PROBLEM TO SOLVE:
Put the lines of the material into a numbered list, starting with the line that contains "Image resolution: width=1568" and going on through the line that contains "will [937, 22].", both of those lines included. Leave out any blank lines.

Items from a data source
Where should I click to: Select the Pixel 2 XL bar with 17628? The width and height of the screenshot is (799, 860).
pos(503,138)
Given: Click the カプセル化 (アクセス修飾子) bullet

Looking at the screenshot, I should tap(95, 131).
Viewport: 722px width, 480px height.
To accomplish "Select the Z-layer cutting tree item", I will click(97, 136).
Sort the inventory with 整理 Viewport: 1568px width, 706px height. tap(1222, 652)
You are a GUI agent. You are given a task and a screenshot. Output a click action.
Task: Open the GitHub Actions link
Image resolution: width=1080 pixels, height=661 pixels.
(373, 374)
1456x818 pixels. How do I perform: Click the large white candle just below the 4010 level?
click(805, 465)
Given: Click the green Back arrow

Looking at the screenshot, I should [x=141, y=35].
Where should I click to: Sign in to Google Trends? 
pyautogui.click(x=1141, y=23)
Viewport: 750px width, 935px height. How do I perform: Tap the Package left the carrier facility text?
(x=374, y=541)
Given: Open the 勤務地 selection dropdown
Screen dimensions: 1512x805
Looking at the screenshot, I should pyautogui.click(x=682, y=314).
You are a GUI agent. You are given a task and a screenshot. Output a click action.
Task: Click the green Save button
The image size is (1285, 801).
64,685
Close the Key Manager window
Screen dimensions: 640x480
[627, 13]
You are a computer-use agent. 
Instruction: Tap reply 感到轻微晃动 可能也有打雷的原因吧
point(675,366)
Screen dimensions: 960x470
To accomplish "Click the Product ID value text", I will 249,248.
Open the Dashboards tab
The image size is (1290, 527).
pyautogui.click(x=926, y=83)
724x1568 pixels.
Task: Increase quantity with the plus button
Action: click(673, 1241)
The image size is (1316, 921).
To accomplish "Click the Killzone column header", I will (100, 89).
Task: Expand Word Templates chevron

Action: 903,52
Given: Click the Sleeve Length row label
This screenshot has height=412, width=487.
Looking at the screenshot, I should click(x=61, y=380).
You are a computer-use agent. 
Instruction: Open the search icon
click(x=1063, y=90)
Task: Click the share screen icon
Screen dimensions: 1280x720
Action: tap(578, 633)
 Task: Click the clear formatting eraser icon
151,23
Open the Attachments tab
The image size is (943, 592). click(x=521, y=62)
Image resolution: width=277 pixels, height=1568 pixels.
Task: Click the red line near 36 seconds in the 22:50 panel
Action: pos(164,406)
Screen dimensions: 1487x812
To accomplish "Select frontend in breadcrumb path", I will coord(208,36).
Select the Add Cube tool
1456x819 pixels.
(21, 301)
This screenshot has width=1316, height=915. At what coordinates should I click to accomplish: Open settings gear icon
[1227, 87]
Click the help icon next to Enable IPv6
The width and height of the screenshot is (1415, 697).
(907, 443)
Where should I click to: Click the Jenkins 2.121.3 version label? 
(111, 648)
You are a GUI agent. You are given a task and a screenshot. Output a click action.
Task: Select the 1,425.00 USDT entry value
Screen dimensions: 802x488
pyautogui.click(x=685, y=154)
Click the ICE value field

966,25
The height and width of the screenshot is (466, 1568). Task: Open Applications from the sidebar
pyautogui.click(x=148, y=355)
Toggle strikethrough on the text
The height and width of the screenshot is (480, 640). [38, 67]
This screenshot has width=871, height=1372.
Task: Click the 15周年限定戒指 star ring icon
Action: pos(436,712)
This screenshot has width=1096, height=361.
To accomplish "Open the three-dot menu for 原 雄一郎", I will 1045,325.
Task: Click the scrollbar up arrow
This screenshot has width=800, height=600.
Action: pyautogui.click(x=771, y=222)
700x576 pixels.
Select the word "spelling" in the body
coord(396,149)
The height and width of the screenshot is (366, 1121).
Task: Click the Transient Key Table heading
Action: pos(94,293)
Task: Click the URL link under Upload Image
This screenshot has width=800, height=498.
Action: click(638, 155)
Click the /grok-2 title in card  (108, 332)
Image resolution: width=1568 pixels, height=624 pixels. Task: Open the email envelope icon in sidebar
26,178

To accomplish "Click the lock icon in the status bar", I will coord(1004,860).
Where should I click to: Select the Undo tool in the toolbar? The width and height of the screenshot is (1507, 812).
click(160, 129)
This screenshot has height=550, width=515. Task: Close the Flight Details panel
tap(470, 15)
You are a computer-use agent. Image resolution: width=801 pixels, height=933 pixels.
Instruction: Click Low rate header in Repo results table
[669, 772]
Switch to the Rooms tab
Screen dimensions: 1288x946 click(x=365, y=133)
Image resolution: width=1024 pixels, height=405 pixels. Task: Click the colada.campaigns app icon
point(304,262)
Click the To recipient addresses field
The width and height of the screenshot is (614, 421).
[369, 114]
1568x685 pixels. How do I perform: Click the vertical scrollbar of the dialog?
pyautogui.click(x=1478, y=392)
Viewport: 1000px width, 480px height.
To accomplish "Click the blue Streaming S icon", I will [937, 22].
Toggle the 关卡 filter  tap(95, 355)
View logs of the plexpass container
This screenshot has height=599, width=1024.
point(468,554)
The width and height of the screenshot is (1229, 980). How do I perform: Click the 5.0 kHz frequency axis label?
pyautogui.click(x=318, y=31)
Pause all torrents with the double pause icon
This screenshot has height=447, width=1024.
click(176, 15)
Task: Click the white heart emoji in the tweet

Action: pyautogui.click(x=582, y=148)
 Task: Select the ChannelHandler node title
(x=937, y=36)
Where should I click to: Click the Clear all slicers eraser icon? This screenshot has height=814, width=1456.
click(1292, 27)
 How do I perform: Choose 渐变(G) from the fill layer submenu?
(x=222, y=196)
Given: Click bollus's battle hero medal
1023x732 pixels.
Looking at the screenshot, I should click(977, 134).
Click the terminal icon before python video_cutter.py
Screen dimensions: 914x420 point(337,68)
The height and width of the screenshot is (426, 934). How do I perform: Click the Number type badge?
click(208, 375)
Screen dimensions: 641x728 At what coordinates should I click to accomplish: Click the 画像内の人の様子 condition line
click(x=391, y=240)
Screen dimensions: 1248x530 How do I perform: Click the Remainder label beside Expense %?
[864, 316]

THE SOLUTION:
1. Image resolution: width=1568 pixels, height=624 pixels. Task: Open the email envelope icon in sidebar
2. 26,178
3. To accomplish "Click the lock icon in the status bar", I will coord(1004,860).
4. Where should I click to: Select the Undo tool in the toolbar? The width and height of the screenshot is (1507, 812).
5. click(160, 129)
6. This screenshot has height=550, width=515. Task: Close the Flight Details panel
7. tap(470, 15)
8. You are a computer-use agent. Image resolution: width=801 pixels, height=933 pixels.
9. Instruction: Click Low rate header in Repo results table
10. [669, 772]
11. Switch to the Rooms tab
12. Screen dimensions: 1288x946 click(x=365, y=133)
13. Image resolution: width=1024 pixels, height=405 pixels. Task: Click the colada.campaigns app icon
14. point(304,262)
15. Click the To recipient addresses field
16. The width and height of the screenshot is (614, 421).
17. [369, 114]
18. 1568x685 pixels. How do I perform: Click the vertical scrollbar of the dialog?
19. pyautogui.click(x=1478, y=392)
20. Viewport: 1000px width, 480px height.
21. To accomplish "Click the blue Streaming S icon", I will [937, 22].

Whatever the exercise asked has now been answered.